My deepest wish about what I might be able to achieve with my substack, is that some of what I write (quite clumsily for much of the time) might be useful in getting some clarity out to other parents, other Dads or male partners, and to other people of either sex who might not publicly want to be seen to be making enquiries or expressing doubt. I understand that - I’ve lost work myself and been excluded from opportunities thanks to speaking out about it. If you know any Wavering Williams or Hesitant Hatties, send them my way with a subscription.
That’s why I hope my voice is different – because my testimony, as a father, who sees his own daughter’s life so abused by other people and is forced into silence by an international movement of BeKinders, can pay dues to Helen Joyce, to Abigail Shrier, to Colin Wright, to Glinner, to James Esses, to Dr Emma Hilton, Billboard Chris, ripx4nutmeg, Dr Jane Clare Jones, to Hacsi Horvath, @STILLTish, Alison Bailey, Watson, Mia, Jo Bartosch, Simon Edge, Kathleen Stock, Sue & Marcus Evans, and all those wonderful people who have helped us to understand and make sense of our daughters trajectory and radicalisation, all of them from their own unique perspective.

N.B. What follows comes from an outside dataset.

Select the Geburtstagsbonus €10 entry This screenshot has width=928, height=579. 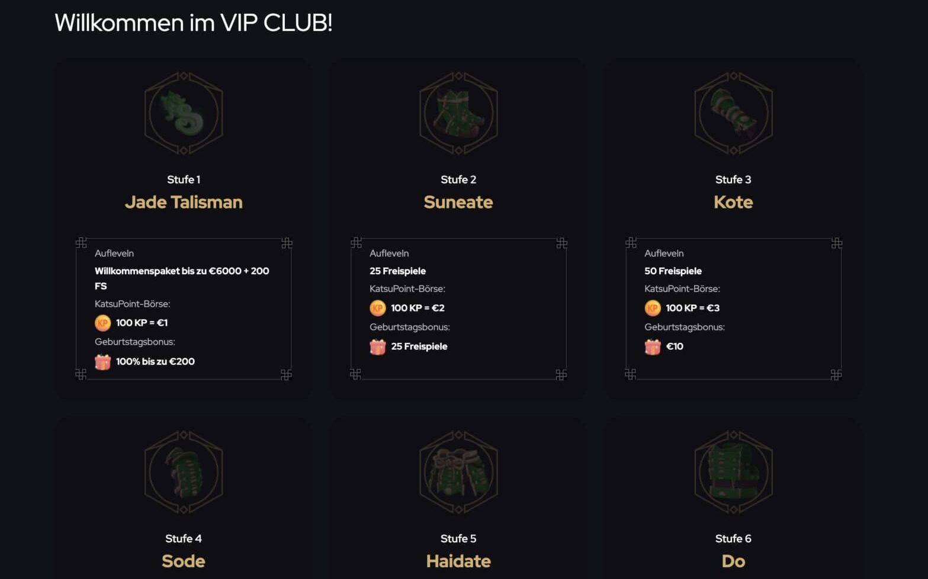(x=675, y=346)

Not every parent’s personal story is as awful as ours. I dare say there’s a lot worse, and a lot that come good in the end. But without exception there are far more people affected by a transition than just the young person themselves. Unfortunately the narcissism that slides in – as a necessary force to fuel the identity-building, the constant need for validation and 100% compliance – means that empathy must be ejected. And so it becomes All About Them. All The Time. Other people, including family gender heretics are ditched for showing concern, for their evil “Conversion Therapy”, or for holding a belief in reality and biology that is incongruent with their own.
I’d also like to be wheeled out for a private beer in the House of Commons bar for an hour, with any MP, of either sex, of ANY party, willing to listen. We’d have a nice chat and I’d simply explain how this cult has destroyed our daughter – I’ve learnt how/when to detach as a necessary recovery from my own mental health and wellbeing. I’d fill in the gaps, join the dots up, in the way that parliamentary researchers or lobby groups could never do. So I’d be perfectly civil and friendly, but I’d just explain the facts and the bits that their parliamentary minions and focus groups could never furnish them with. Everyone’s too scared – politicians more than anyone – but I can help, compassionately, honestly, our experience trumps their limited “knowledge”.

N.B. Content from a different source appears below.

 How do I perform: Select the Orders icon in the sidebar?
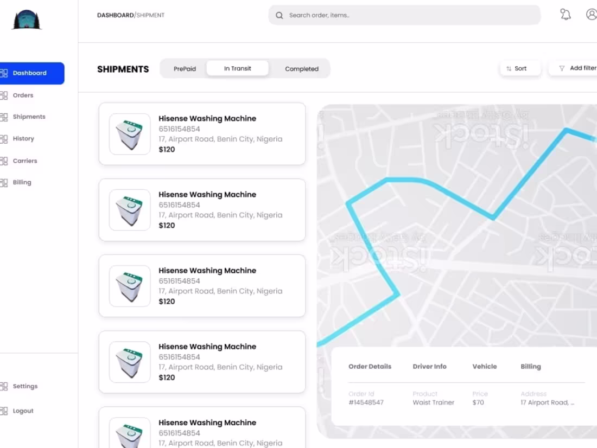5,95
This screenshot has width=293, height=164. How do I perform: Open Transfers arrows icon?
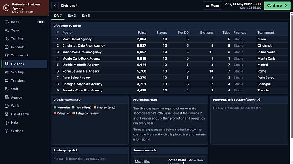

I’m not aligned with any organisation, or any political party, I’m politically homeless, I’m just a father who’s devastated that his daughter has been kidnapped by a cult and I want to warn others of the dangers and harms, and stop it happening to others. That’s it. That’s my manifesto.
Brilliant! My path is similar. So much open mindedness, even now, and I cannot but see the reality of the cult. Kids are at their mercy. I just cannot understand how the adults in the room think this can possibly be a good thing, or that it might not blow up in their faces. It's like eugenics or something .
You may be a visual learner but your writing is top notch. This is heartbreaking. That you’ve managed to maintain some semblance of sanity through this is a testament to your character. I hope one day your daughter sees this and the deep love you have for her.